確かに柴田はその手の感情をダンジョンに対して抱いていなかった。だが、それはダンジョンを超自然的なものと捉えていたが故だ。台風や地震に殺意を持って立ち向かうかと聞かれたら、答えはノーなのだから当然である。
呆気に取られる柴田を前にして、大竹丸は続ける。
「他人に才能があると羨むのは勝手じゃが、その才能が努力の末に得られたものであることを理解すべきじゃぞ。そして理解したのなら、その努力に追い付くように、より質の高い努力を重ねなければならぬ。それを意識してやっておれば数年の後には御主にも道は開かれることじゃろう。日々を漫然と過ごすでない。高い志、深い興味、負けぬという執念、何でも良い。御主に合うものを心の支えとして日々励むが良い。うむうむ」
まるで、どこぞの教祖様のようだ。いや、大竹丸はあざみにペペペポップ様認定を既に受けているので教祖というよりは御神体か。
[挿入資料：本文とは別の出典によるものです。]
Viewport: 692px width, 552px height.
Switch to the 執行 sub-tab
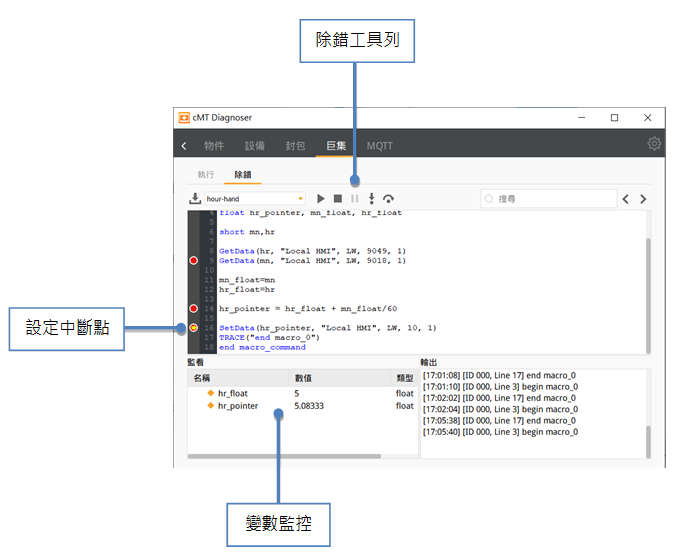[x=206, y=174]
威厳の無い御神体もあったものである。
「参ったな。親に説教でも受けている気分になってくる……」
そんな御神体を前にして、どこかバツが悪そうに柴田は頭を掻く。口調は冗談半分ではあったものの、心に何かが引っ掛かったようだ。その証拠に目は真剣そのものである。
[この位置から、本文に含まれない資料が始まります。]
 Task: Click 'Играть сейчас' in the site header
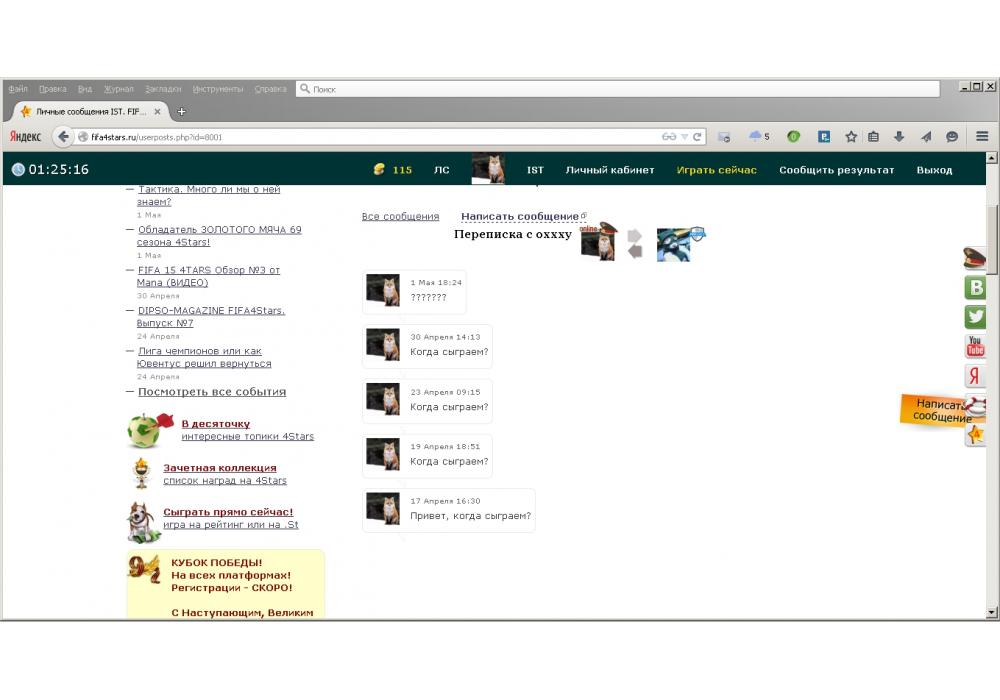click(x=716, y=170)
「呵呵! 妾は御主よりも年上じゃからのう! 当然じゃ!」
「そりゃ、どういう――……ん?」
柴田が大竹丸の言葉の真意を聞き返そうとした所で三階層の入り口から何やら声のようなものが聞こえてきたような気がして、柴田はそちらを振り返る。
「何か聞こえてきたのう」
それは大竹丸も同じであったようだ。その視線が三階層の入り口を睨んで離さない。
やがて物音の主は徐々にその姿を三階層入り口前広間へと現す。その頃には、聡い別の班などは全員が起きて戦闘体勢になっていた。大竹丸も急いで黒岩を蹴飛ばして起こし、他の面子を起こすように伝える。
ぱぁっと三階層の入り口前の広間に光が溢れる。誰かが灯りを点けたらしい。
……そして、彼は邂逅を果たす。
「……柴田……」
「前田! 前田じゃないか! それに皆も!」
そこに立っていたのは、行方不明となっていた久居駐屯地の自衛官たちの姿であった。